● Text section:
=-=-=-=-=
If the query size gets too big for the computer to handle it isn't difficult chunking the process. It takes a massive request to get there.

I have had programmers who I described this to almost go into a rage telling me how I was doing it wrong. That this was "Rolling my own database" and a complete waste of time. In fact, we switched from a fairly sophisticated database. When we did our codebase to handle this dropped to a small handful of classes and less than 1/4 of the code we used to manage the database solution. We also got nearly a 100x jump in speed. I can retrieve 7 years of stock end of day data for 20 symbols in a couple of milliseconds.

Our old HF trading system used similar concepts but in a highly optimized Linux environment and operated in the nanosecond range.

Answer 2

All of the answers above (unfortunately highly upvoted at this point) are missing the point. You shouldn't pick a DBMS or storage solution by general performance benchmarks, you should pick it by use case. If someone says they get a "x ms read", "y inserts per second", "k times speedup", "store n TB data" or "have m years of experience" and use that to justify a proposal to you, don't trust that person.
=-=-=-=-=
● Information supplied:

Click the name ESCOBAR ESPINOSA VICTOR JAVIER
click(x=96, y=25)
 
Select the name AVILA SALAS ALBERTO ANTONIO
=-=-=-=-=
Can you copy, word for word, the part of the database storage discussion from "If the query" up to and including "couple of milliseconds."?

If the query size gets too big for the computer to handle it isn't difficult chunking the process. It takes a massive request to get there.

I have had programmers who I described this to almost go into a rage telling me how I was doing it wrong. That this was "Rolling my own database" and a complete waste of time. In fact, we switched from a fairly sophisticated database. When we did our codebase to handle this dropped to a small handful of classes and less than 1/4 of the code we used to manage the database solution. We also got nearly a 100x jump in speed. I can retrieve 7 years of stock end of day data for 20 symbols in a couple of milliseconds.